Dr. Megan Hauser, Lecturer on the Dahlonega campus, presented her research on boycotted elections in post-Soviet states. She found that the most important measures of the states’ elections were their degree of competitiveness and the level of incumbent dominance. She examined 88 elections in post-Soviet states. Among the reasons for boycotts in post-Soviet states, Dr. Hauser said, is that individuals who boycott tend not to vote in elections because they either seek to discredit the operating regime or achieve some longer term goal of the non-voting populace. Dr.
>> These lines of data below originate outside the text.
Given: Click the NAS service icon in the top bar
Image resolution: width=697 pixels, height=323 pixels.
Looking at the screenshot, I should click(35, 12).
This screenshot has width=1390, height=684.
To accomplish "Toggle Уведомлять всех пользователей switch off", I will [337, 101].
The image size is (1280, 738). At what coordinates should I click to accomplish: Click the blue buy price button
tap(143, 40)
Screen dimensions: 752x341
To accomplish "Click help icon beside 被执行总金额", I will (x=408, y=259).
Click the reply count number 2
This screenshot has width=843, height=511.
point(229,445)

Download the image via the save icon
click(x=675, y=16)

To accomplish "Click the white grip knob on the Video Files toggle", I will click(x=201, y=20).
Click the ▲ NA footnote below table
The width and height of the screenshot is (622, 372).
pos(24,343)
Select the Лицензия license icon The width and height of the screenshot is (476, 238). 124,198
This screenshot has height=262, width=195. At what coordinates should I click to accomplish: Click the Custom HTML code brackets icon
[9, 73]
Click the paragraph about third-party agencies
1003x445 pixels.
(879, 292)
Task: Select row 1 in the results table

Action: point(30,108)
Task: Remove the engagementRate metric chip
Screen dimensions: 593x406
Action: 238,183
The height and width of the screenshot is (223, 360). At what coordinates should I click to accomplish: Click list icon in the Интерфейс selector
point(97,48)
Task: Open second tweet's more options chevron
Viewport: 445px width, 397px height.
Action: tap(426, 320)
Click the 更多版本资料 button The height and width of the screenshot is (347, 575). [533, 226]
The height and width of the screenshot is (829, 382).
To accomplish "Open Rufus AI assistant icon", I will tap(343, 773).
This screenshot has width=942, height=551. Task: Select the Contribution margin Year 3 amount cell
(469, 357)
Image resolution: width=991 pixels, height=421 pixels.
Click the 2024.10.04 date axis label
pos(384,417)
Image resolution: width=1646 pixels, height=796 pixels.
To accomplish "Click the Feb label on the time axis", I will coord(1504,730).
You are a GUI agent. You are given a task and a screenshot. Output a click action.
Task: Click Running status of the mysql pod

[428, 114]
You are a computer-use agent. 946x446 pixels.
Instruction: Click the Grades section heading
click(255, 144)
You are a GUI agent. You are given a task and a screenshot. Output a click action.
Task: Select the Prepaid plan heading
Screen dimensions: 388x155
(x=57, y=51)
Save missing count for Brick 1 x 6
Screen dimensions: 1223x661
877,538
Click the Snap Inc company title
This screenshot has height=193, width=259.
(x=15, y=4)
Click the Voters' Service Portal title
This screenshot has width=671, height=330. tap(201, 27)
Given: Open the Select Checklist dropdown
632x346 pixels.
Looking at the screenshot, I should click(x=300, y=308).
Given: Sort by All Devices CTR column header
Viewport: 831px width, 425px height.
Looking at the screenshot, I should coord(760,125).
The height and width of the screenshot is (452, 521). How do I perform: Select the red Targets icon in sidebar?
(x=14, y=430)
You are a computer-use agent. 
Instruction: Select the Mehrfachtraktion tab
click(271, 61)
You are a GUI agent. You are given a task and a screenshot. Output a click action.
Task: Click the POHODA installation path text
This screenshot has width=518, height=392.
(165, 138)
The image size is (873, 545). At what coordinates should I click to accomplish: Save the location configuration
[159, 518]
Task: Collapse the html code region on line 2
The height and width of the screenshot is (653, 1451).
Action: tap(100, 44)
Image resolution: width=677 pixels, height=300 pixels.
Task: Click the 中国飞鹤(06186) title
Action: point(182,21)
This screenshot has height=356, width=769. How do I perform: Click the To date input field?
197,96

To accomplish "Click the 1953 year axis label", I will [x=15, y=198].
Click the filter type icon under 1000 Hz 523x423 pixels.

Hauser found that election boycotts tend to occur in countries with lower GDP and in areas where opposition actors expect a level of manipulation and fraud in their elections.
First Lieutenant Taksas Balazs of the National University of Public Service in Budapest, Hungary spoke of the contemporary challenges when supporting military powers in a nation. He explained that there must exist the technology, supply security, and economic support in order to be able to support a thriving defense industry. Dr. Balazs explained that nations must analyze their commodity chains , and be able to provide for all levels of production if need be. This independence is hard to attain, however, due to political, geographical, and sometimes direct market risks. Dr. Balazs emphasized the importance of nations understanding the possession of the entire value chain.
Colonel Tomasz Smal, dean of the Department of Management at the Military University of Land Forces in Wroclaw, Poland explained the logistical challenges that nations face during military operations and how these challenges are to be solved. Dr. Smal noted that the success of the current battlespace is dependent of the efficiency of logistics. He observed that future skirmishes will be on a smaller scale than known in the past and will focus largely on improving intelligence. Dr. Smal offered several logistical considerations when dealing with warfare, such as transportation, technology, and the repair and obtainment of lost resources. Dr. Smal showcased the calculator that his forces use to identify whether a resource is recoverable or not, and explained Poland’s view on standard and expedient repair.
Foreign and home based thought on European security was thoroughly fleshed out at the Symposium. This event was sponsored by the Department of Political Science and International Affairs and the Georgia National Guard.